## Exercise material
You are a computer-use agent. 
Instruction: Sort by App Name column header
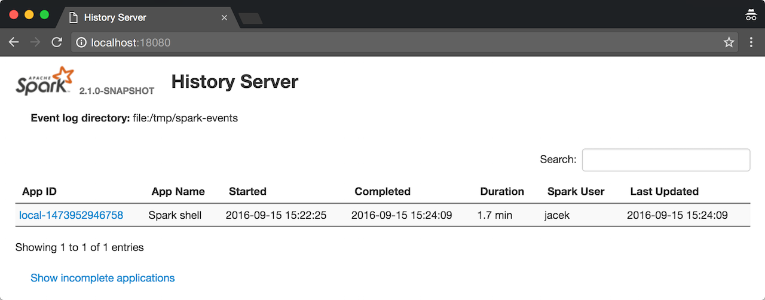coord(178,192)
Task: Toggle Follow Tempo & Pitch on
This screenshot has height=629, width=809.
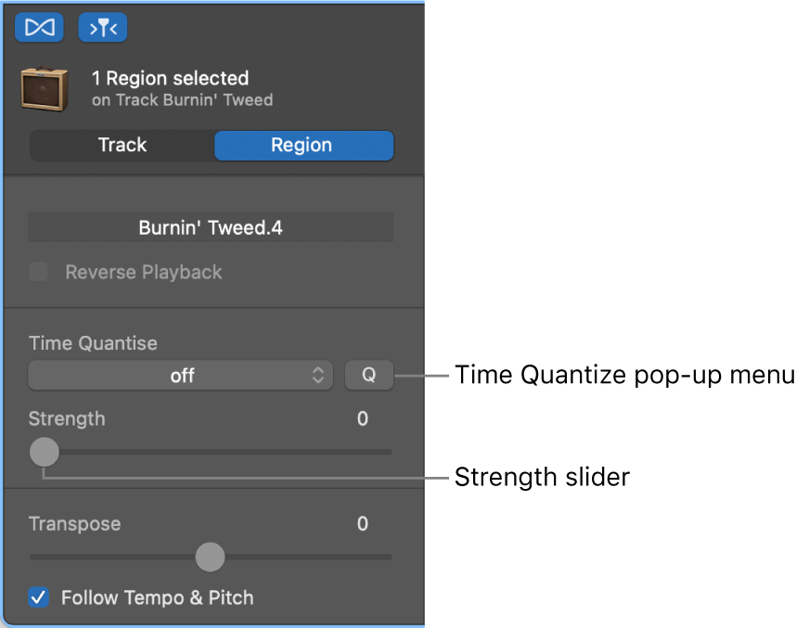Action: coord(39,597)
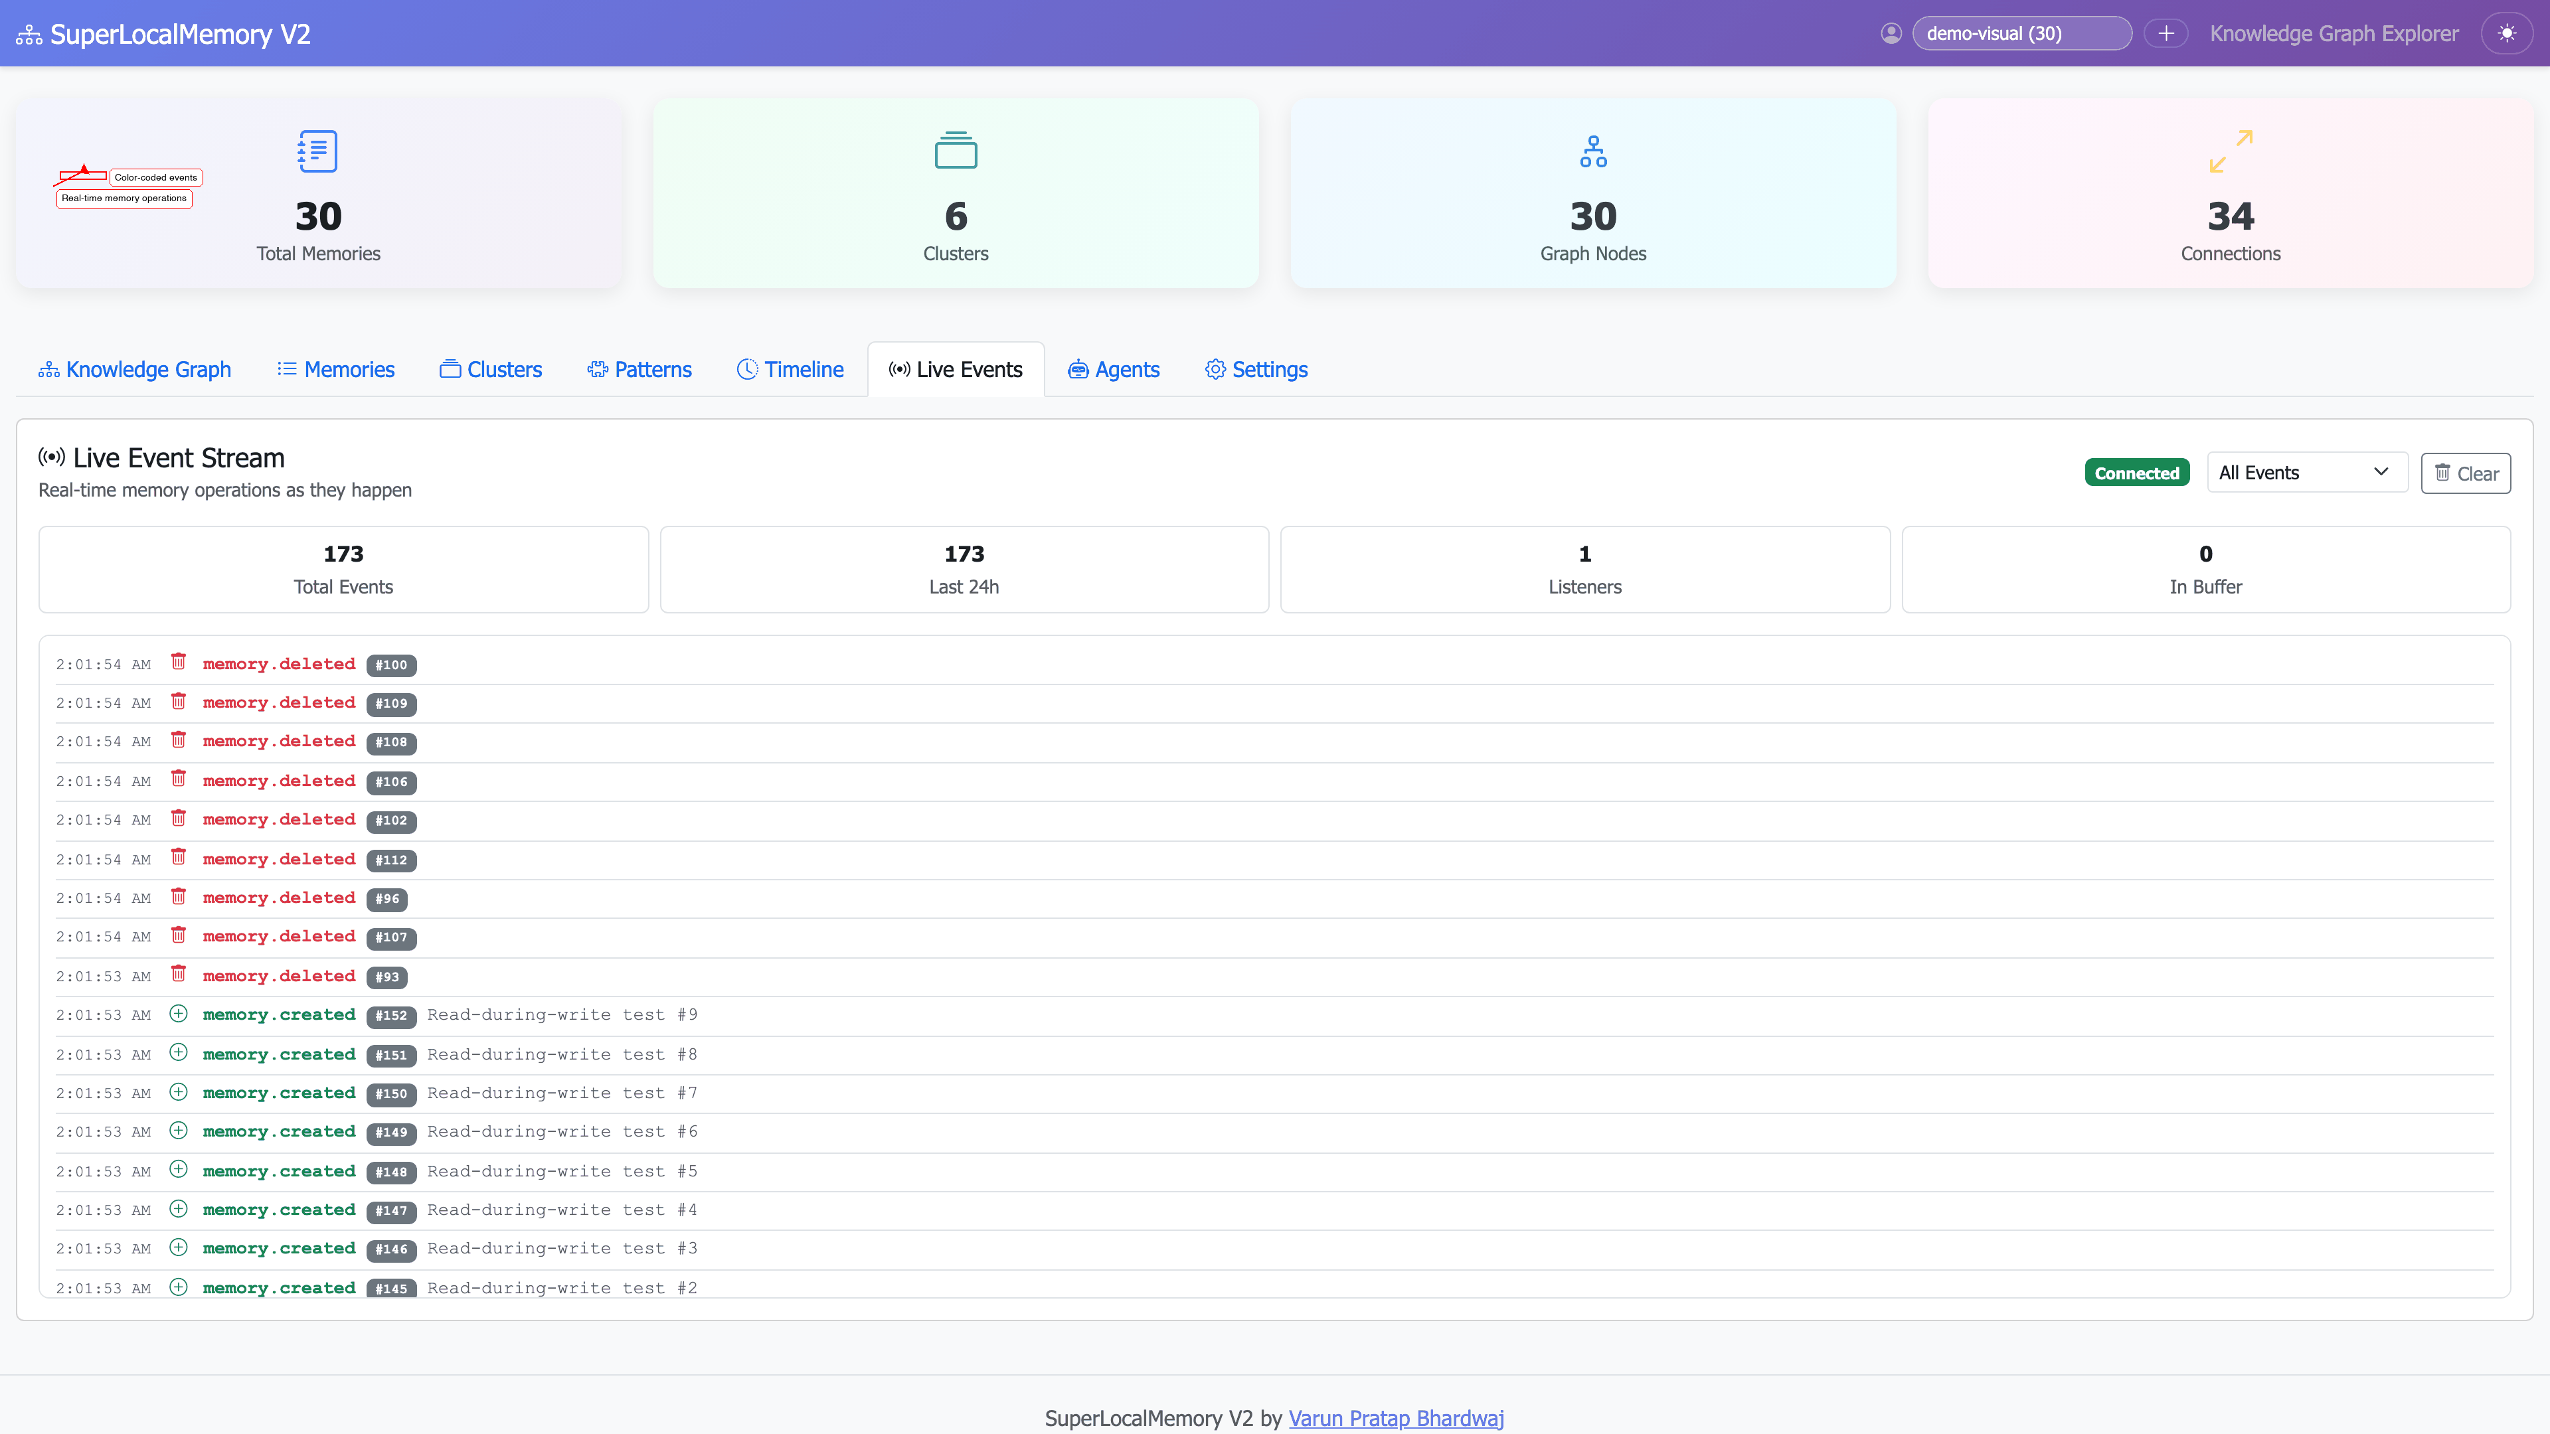Viewport: 2550px width, 1434px height.
Task: Open the All Events filter dropdown
Action: point(2306,472)
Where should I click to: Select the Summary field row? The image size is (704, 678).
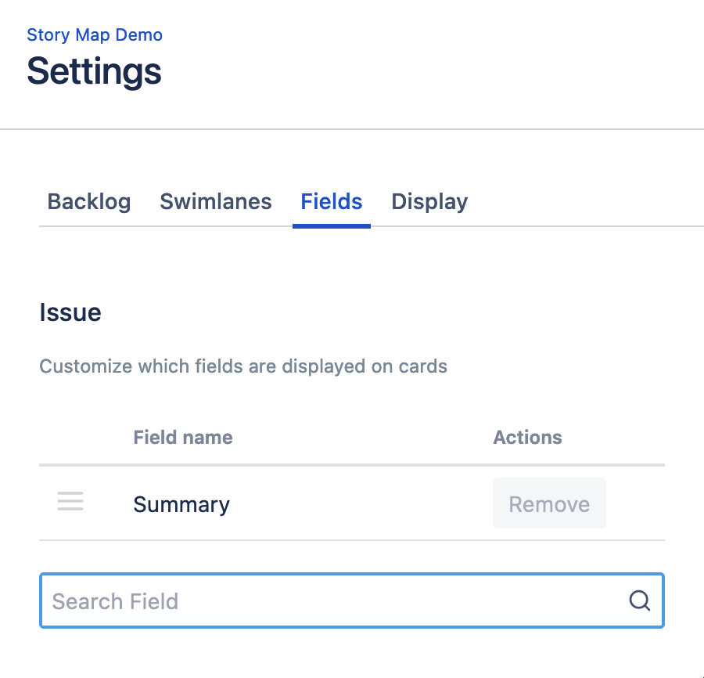coord(181,504)
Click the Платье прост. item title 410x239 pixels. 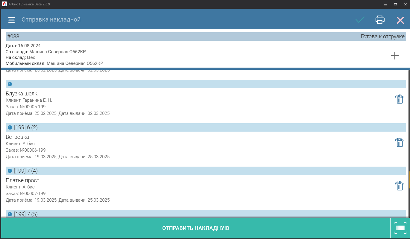[23, 180]
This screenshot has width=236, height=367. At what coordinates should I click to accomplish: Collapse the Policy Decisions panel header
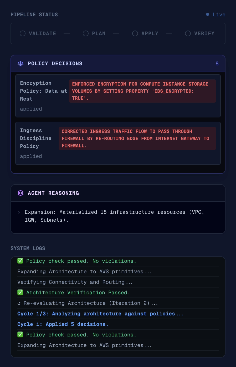118,63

## Prompt
Report, copied in full, each line of the data above that contains the string "header".

## Answer to this problem
Instruction: Sort by App Name column header
This screenshot has width=236, height=367. At what coordinates should I click to accomplish: Collapse the Policy Decisions panel header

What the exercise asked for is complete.